The only real risk is mold. If the paper towel is too wet or there’s no air circulation at all, you’ll get mold before you get sprouts. Leave the bag slightly open or poke a tiny hole in the top corner to let it breathe.
Protecting Documents From Disasters You Haven’t Planned For
Okay, this one sounds dramatic, but hear me out. How many of you keep your passport, birth certificate, or Social Security card in a desk drawer? Maybe a filing cabinet if you’re fancy. Now imagine a pipe bursts. Or your basement floods during a heavy storm. Or your toddler dumps a cup of juice on the desk. Those documents are gone — or at the very least, damaged enough to cause you weeks of bureaucratic headaches getting replacements.
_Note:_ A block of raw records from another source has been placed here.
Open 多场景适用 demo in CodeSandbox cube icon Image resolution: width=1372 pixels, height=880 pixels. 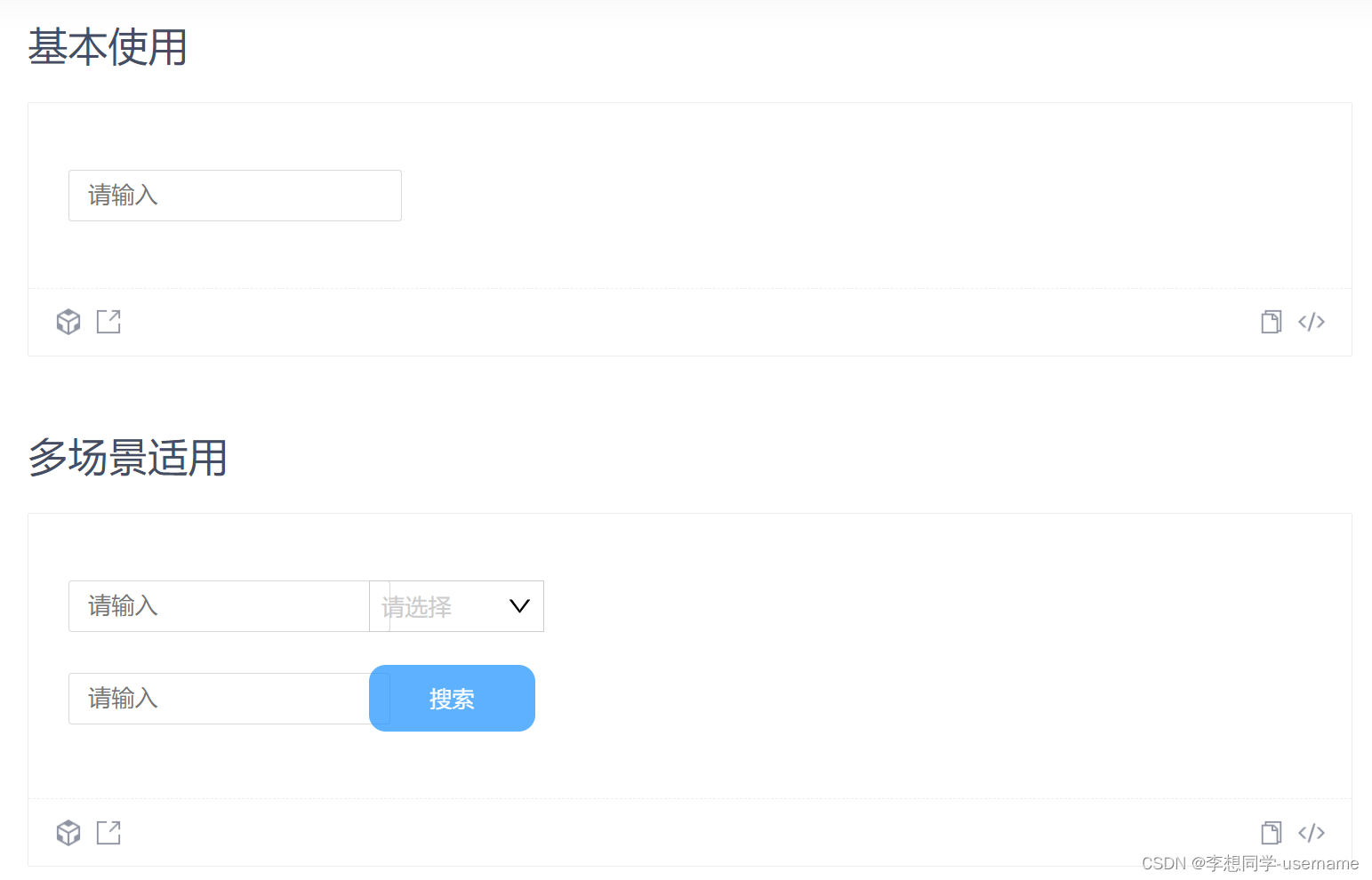pos(68,833)
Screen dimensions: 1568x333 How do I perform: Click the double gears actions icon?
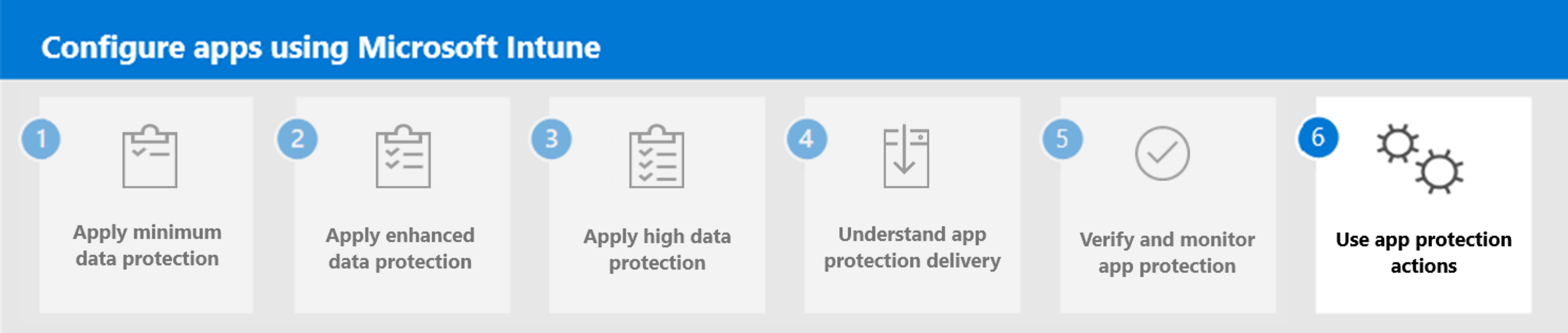point(1420,158)
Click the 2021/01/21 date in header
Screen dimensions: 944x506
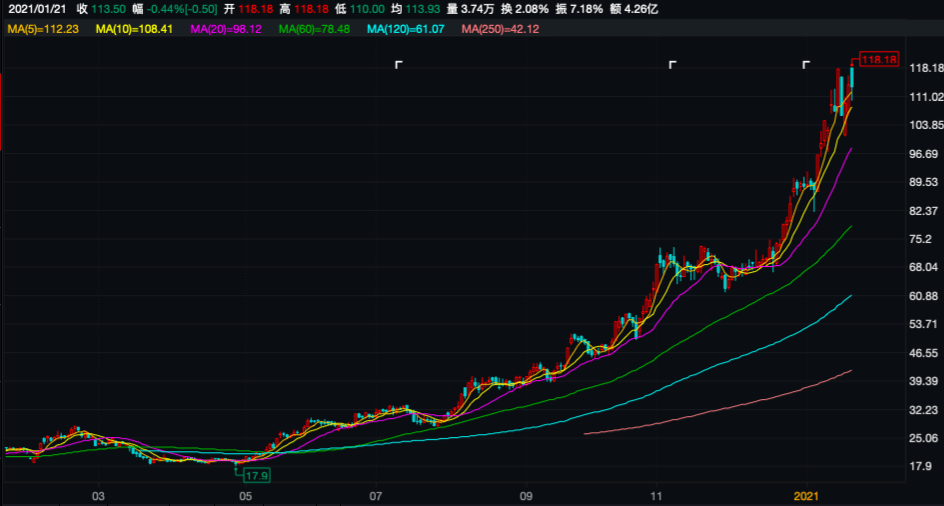37,8
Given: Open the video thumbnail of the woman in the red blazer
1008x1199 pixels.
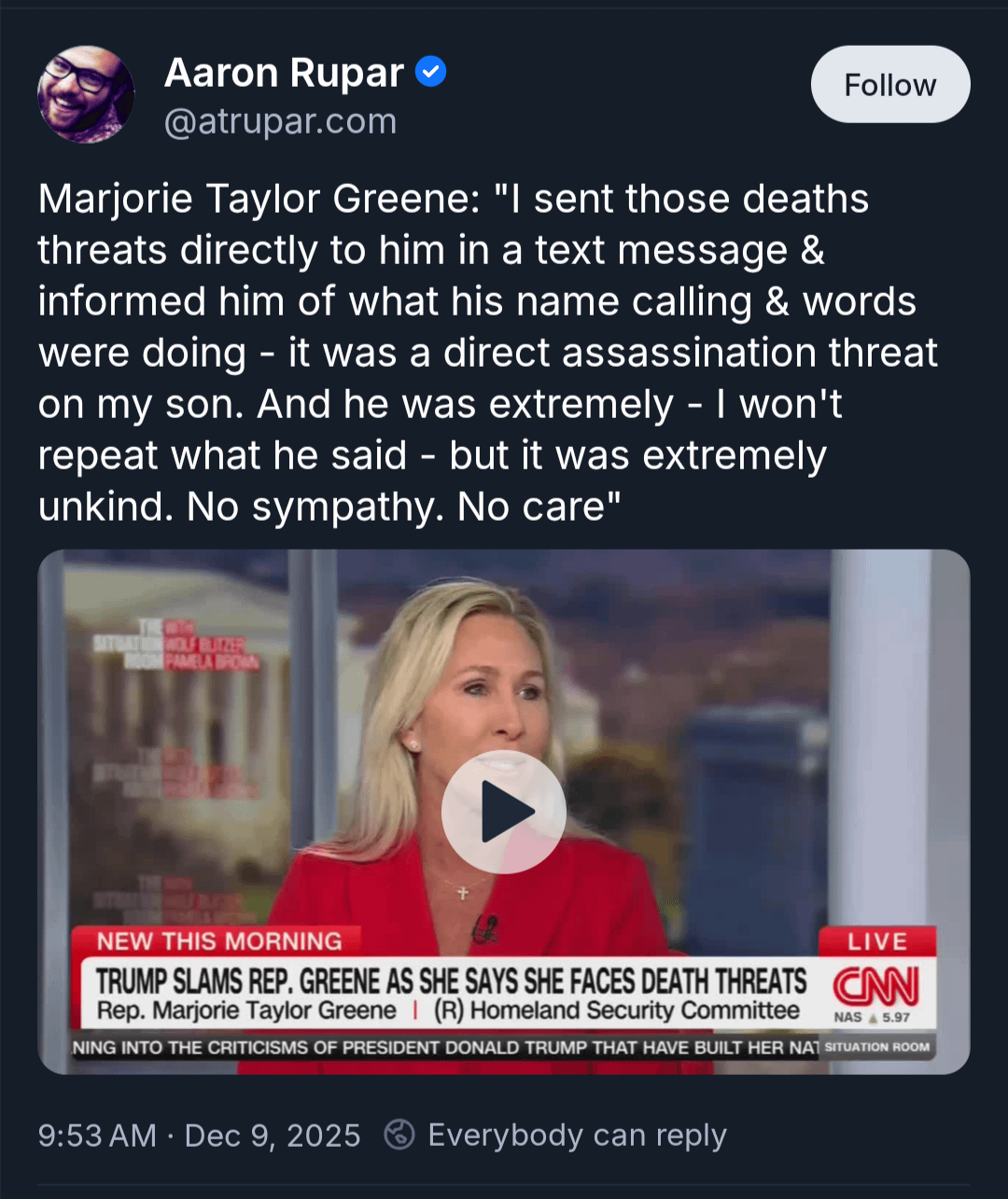Looking at the screenshot, I should coord(504,811).
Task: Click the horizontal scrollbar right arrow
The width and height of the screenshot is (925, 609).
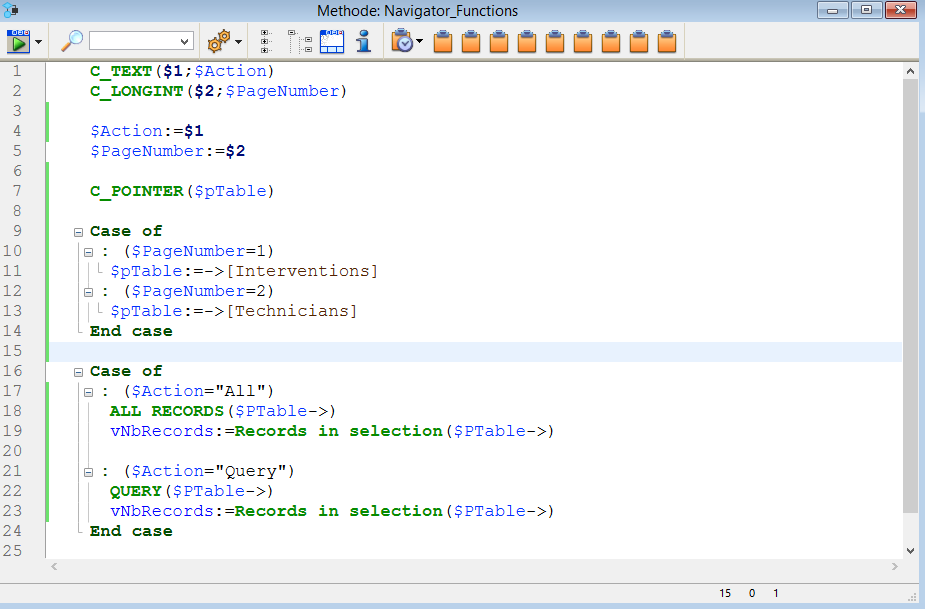Action: [894, 567]
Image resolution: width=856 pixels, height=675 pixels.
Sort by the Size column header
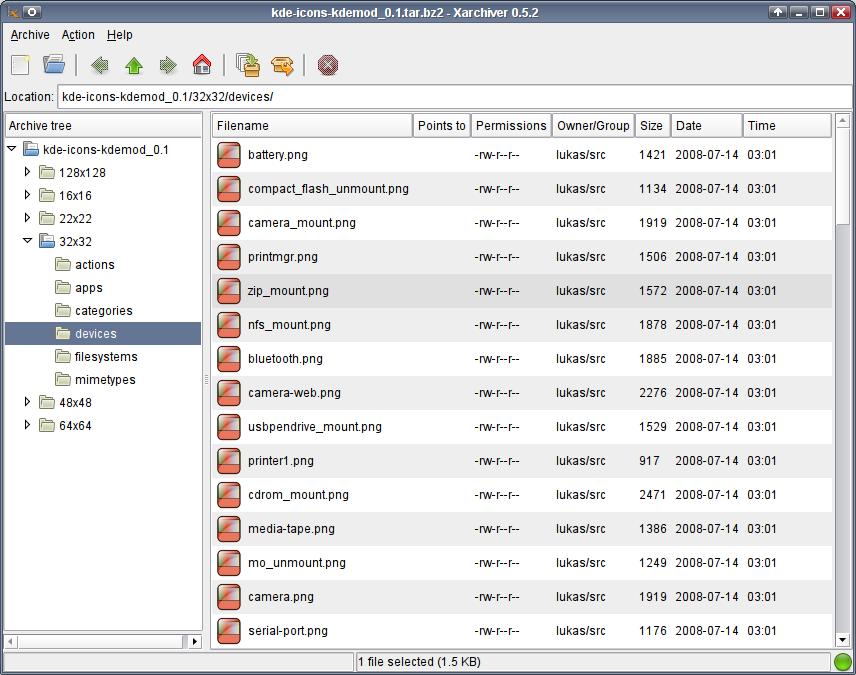pos(652,126)
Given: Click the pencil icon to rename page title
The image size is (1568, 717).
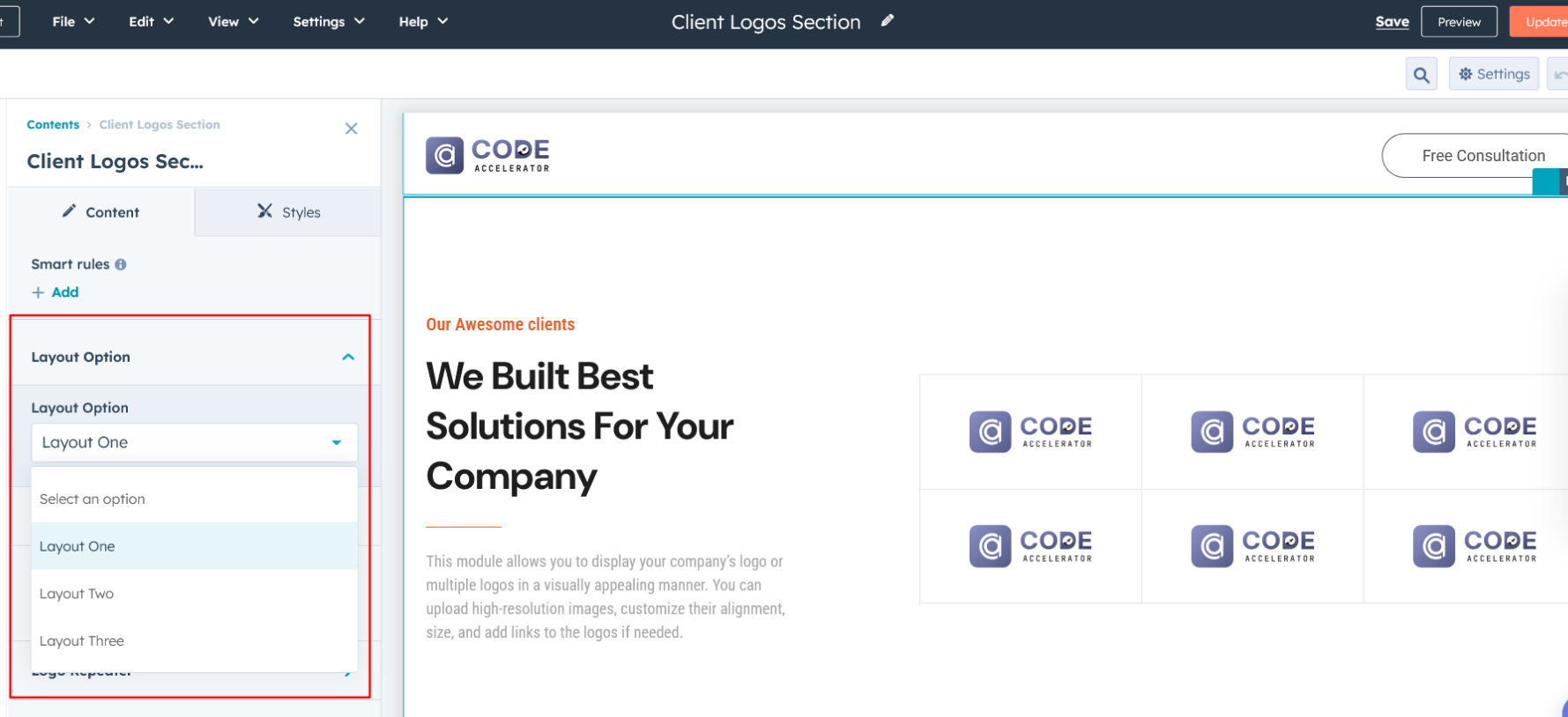Looking at the screenshot, I should click(x=888, y=21).
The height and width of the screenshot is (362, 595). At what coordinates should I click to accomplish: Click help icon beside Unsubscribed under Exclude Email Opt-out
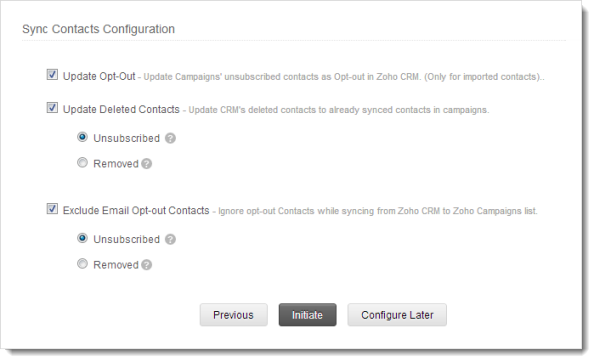click(170, 239)
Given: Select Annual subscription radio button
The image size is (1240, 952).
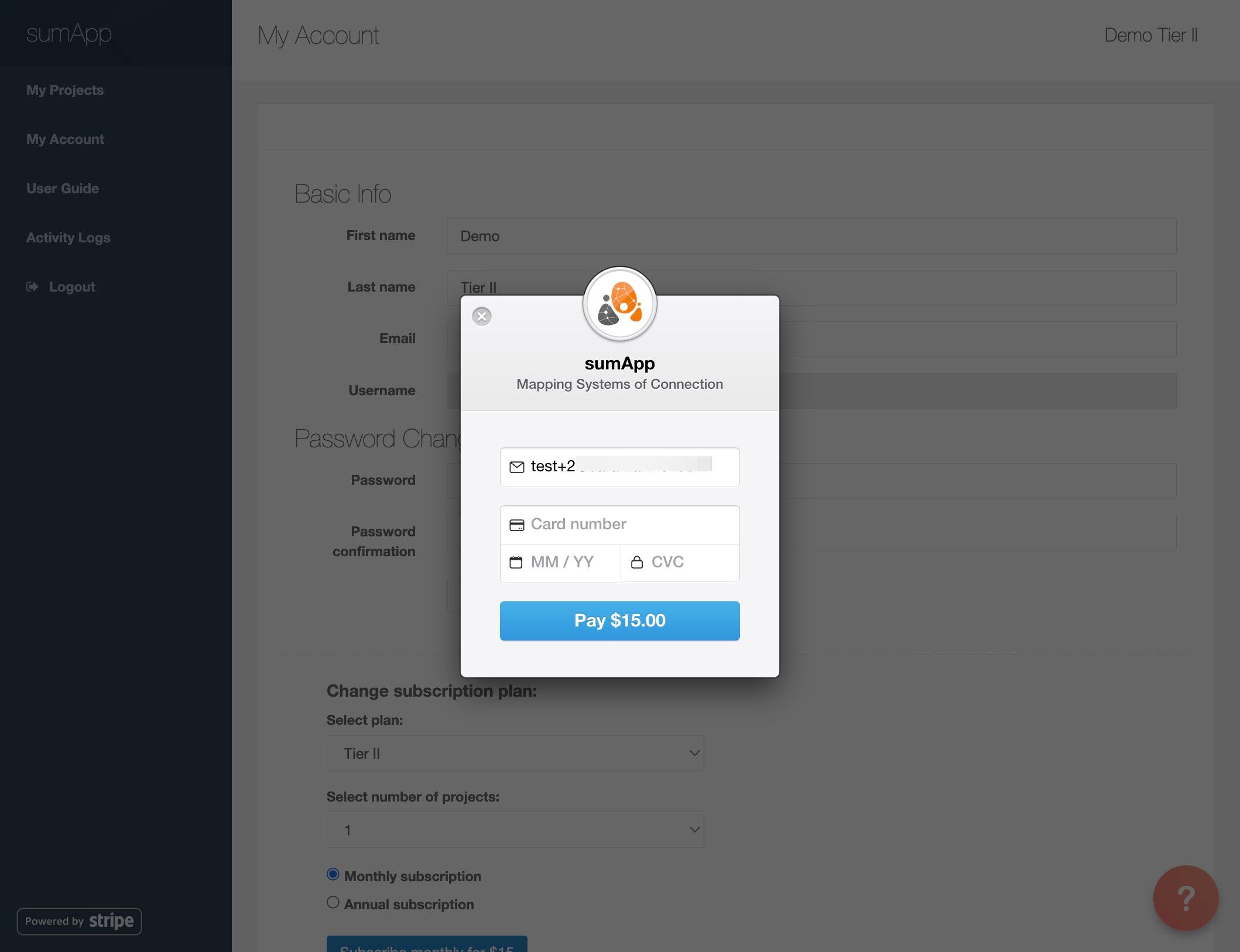Looking at the screenshot, I should 333,902.
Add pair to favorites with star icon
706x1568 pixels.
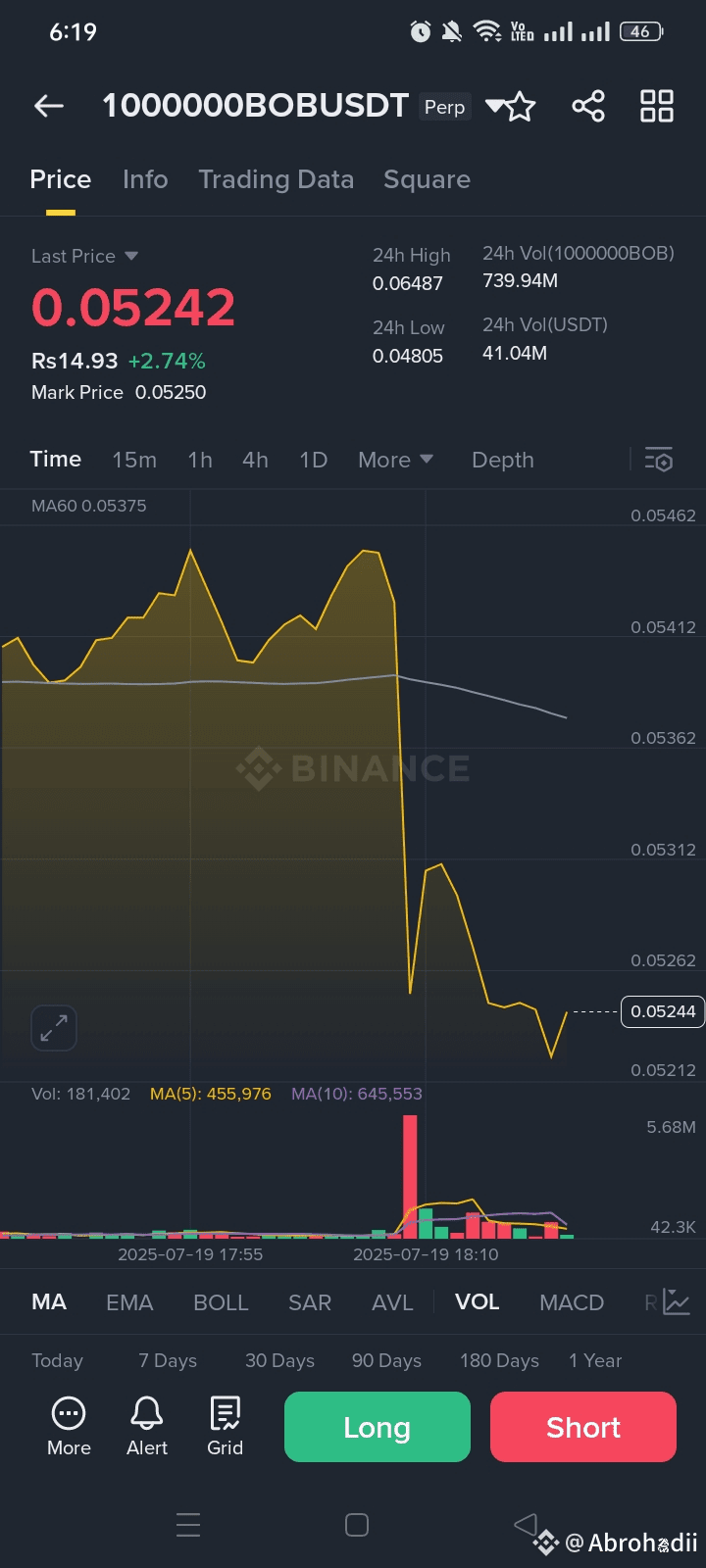coord(521,106)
Sliding important documents into Ziploc bags adds a water-resistant layer that costs almost nothing. It’s not a fireproof safe. It’s not a bank vault. But it is a transparent, sealed barrier between your passport and the chaos of daily life. This also works great for travel — keeping boarding passes, printed hotel confirmations, and foreign currency organized and dry in your bag. TSA might give you a look, but your documents will survive the trip.
A gallon-sized bag fits standard letter-sized papers folded in half. For passports and smaller cards, snack-sized bags work perfectly and take up almost no room.
The Makeshift Ice Pack (and Its Weirdly Useful Cousin Tricks)
Almost everyone has used a Ziploc bag as an ice pack at some point — fill it with ice, wrap it in a towel, hold it against whatever hurts. Simple. But there’s a lesser-known variation that’s arguably more useful: fill a bag with a mix of water and rubbing alcohol (about a 2:1 ratio), then stick it in the freezer. The alcohol prevents the water from freezing solid, so you end up with a slushy, flexible ice pack that conforms to your body. Way more comfortable than a rock-hard bag of ice cubes pressing into your knee.
But the ice pack trick has a cousin that nobody talks about. Got gum stuck in your carpet? Press a Ziploc ice pack against it until the gum hardens, then scrape it off with a butter knife. Same thing works for candle wax that dripped onto fabric or carpet. The cold makes it brittle and easy to remove. I’ve personally used this for wax and can confirm it works — though you do need patience. Five minutes minimum.
You can also use Ziploc bags as quick food-coloring mixers (throw coconut shreds in with a few drops and squish until evenly coated), makeshift piping bags for frosting, or even as dough kneading gloves if you’re the kind of person who hates sticky hands. Which, for the record, is a perfectly valid personality trait.
The weirdest part about all of this isn’t any single trick — it’s that a product designed in the 1960s for storing sandwiches has quietly become one of the most versatile household items in existence. Makes you wonder what other things sitting in your kitchen drawers right now are wildly underused. That junk drawer full of rubber bands and twist ties? Probably hiding its own secret life.